Härten unter Schutzgas.
Was ist Härten unter Schutzgas?
Beim Härten wird das metallische Gefüge so beeinflusst, dass eine deutliche Steigerung der Härte, Festigkeit und Verschleißbeständigkeit erreicht wird.
Die Wärmebehandlung führt zu einer Umwandlung der inneren Struktur, meist in Martensit, eine sehr harte, aber spröde Gefügeform des Stahls.
Ziel ist es, die Oberfläche oder den gesamten Werkstoff so zu verändern, dass er seine Form auch unter starker Belastung beibehält.
Härte wird in der Praxis über standardisierte Prüfverfahren gemessen, etwa Rockwell (HRC), Vickers (HV) oder Brinell (HB).
Wie funktioniert Härten unter Schutzgas?
Das Härten erfolgt in mehreren Schritten, die den Gefügezustand des Stahls gezielt verändern:
- Austenitisieren:
Das Werkstück wird auf eine hohe Temperatur erhitzt, bei der sich das Gefüge vollständig in Austenit umwandelt. Die Temperatur liegt je nach Werkstoff zwischen 750 und 950 °C. - Abschrecken:
Durch schnelles Abkühlen, typischerweise in Öl, wandelt sich der Austenit in Martensit um. Dieser Vorgang erzeugt eine deutlich härtere und festere Struktur. - Anlassen:
Um die beim Abschrecken entstehende Sprödigkeit zu verringern und innere Spannungen abzubauen, wird das Werkstück nochmals moderat erwärmt. Dadurch gewinnt es an Zähigkeit und Stabilität, ohne an Härte zu verlieren.
Technische Vorteile und Anwendungsdetails des Härtens unter Schutzgas
Vorteile des Härtens unter Schutzgas
Deutliche Erhöhung der Härte und Festigkeit
Verbesserter Verschleiß- und Druckwiderstand
Optimierte Dauerfestigkeit und Lebensdauer von Bauteilen
Reproduzierbare Ergebnisse durch präzise Temperatur- und Abschrecksteuerung
Kombinierbar mit weiteren Wärmebehandlungsverfahren (z. B. Vergüten, Anlassen, Einsatzhärten)

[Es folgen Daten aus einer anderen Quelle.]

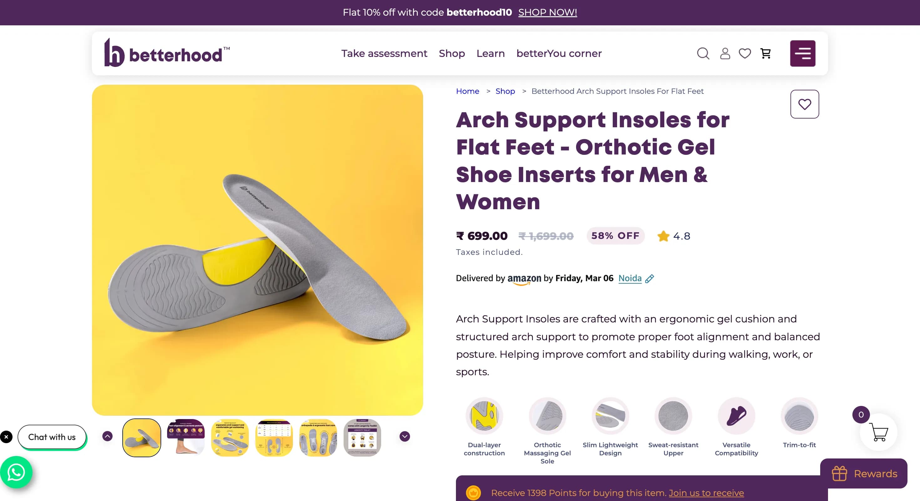
Task: Dismiss the Chat with us bubble
Action: tap(6, 437)
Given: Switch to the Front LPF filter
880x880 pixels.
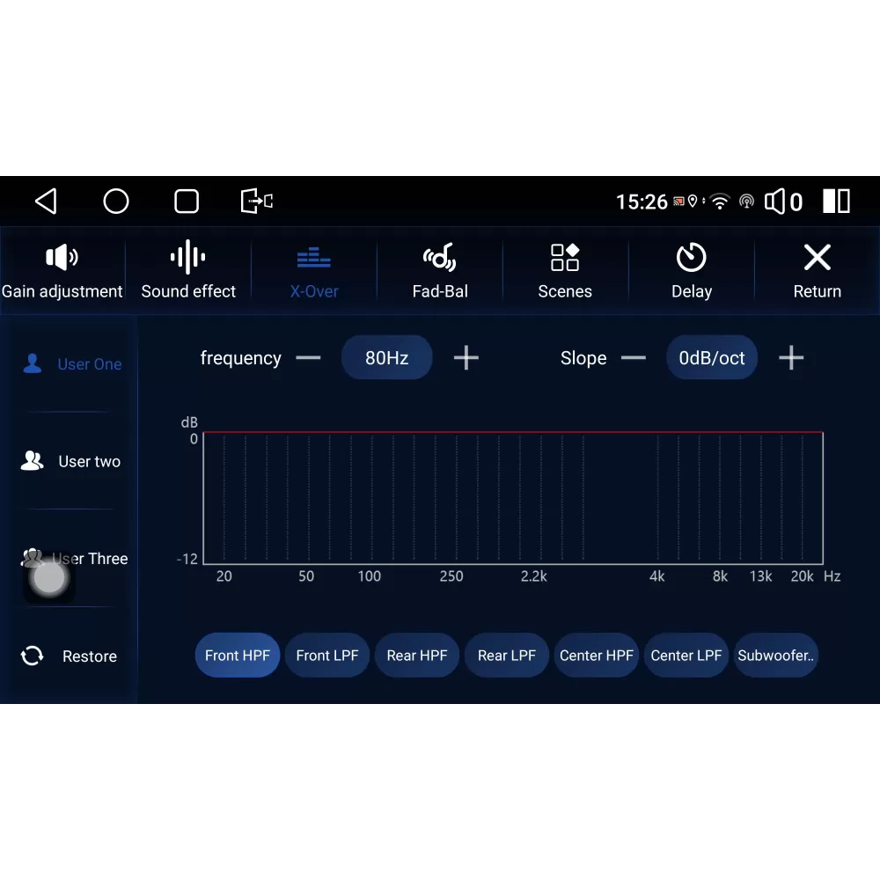Looking at the screenshot, I should [x=327, y=655].
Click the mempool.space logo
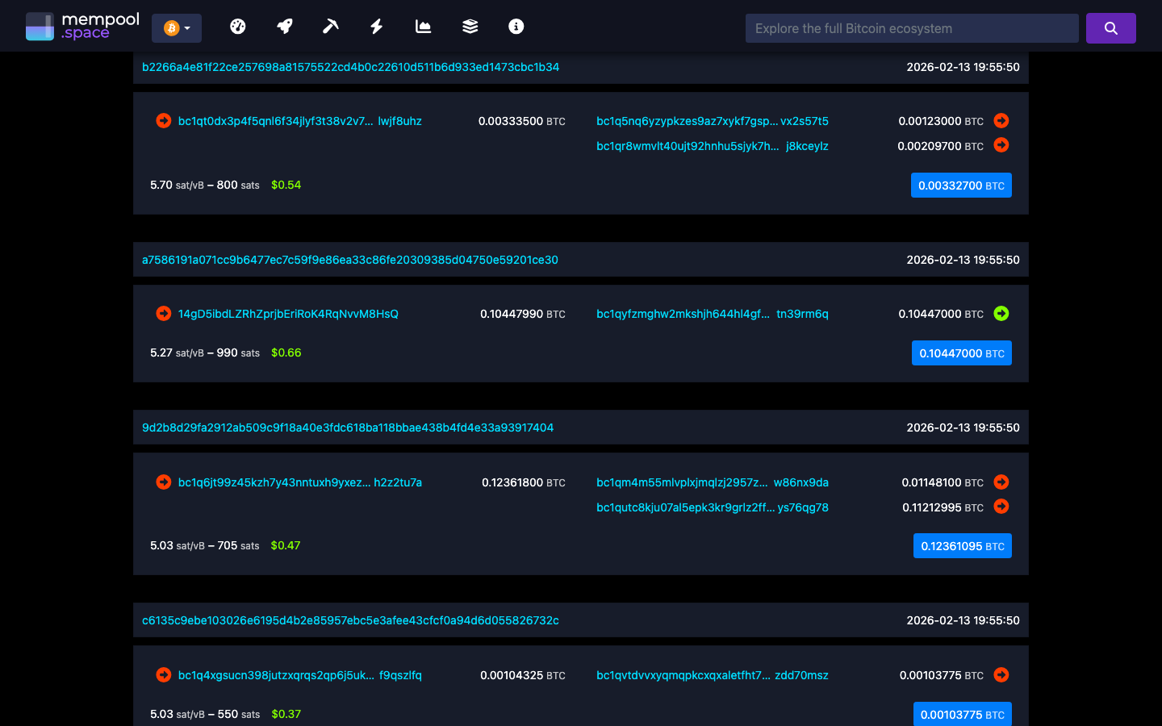This screenshot has width=1162, height=726. click(81, 25)
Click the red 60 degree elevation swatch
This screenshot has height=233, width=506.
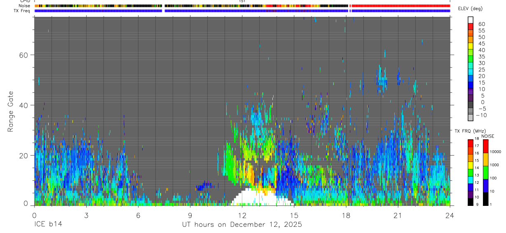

Breite Anwendbarkeit auf unterschiedliche Werkstoffe
Werkstoffe und Anwendungsdetails
Besonders geeignet für Stähle mit einem Kohlenstoffgehalt ab 0,2 %
Deutlicher Härtegewinn ab etwa 0,35 % Kohlenstoffgehalt
Auch anwendbar auf Gusseisen und ausgewählte Legierungen
Oberflächenhärten für gezielte Randschichthärtung (Laser-, Induktions- oder Flammhärten)
Durchhärten für komplette Gefügeumwandlung im gesamten Werkstück
Aufkohlen und Einsatzhärten als ergänzende Verfahren bei kohlenstoffarmen Stählen
Technische Spezifikationen
Austenitisierungstemperatur: 750–950 °C
Abschreckmedien: Wasser, Öl, Salzbad, Luft oder Gas
Anlass-Temperatur: 150–650 °C (je nach gewünschter Zähigkeit)
Härteprüfung: Rockwell (HRC), Vickers (HV), Brinell (HB)
Ergebnis: Martensitisches Gefüge mit hoher Härte und Festigkeit
Typische Anwenderbranchen
Maschinenbau, Werkzeugbau, Automobilindustrie, Antriebstechnik, Luftfahrtindustrie, Hydraulik- und Umwelttechnik
FAQ – Häufige Fragen zum Härten unter Schutzgas
Was passiert beim Härten genau?
Beim Härten wird das metallische Gefüge durch Erhitzen und schnelles Abkühlen in Martensit umgewandelt. Das sorgt für eine deutliche Erhöhung der Härte und Festigkeit.
Warum wird nach dem Härten angelassen?
Das Anlassen reduziert Spannungen und Sprödigkeit, die beim schnellen Abschrecken entstehen. Dadurch erhält das Bauteil seine Gebrauchsfähigkeit zurück und bleibt dennoch hart.
Welche Faktoren beeinflussen die Härte?
Wesentliche Faktoren sind Kohlenstoffgehalt, Aufheiztemperatur, Abschreckgeschwindigkeit und das verwendete Medium.
Was ist der Unterschied zwischen Oberflächenhärten und Durchhärten?
Beim Oberflächenhärten wird nur die Randschicht gehärtet, während das Durchhärten den gesamten Querschnitt des Werkstücks betrifft.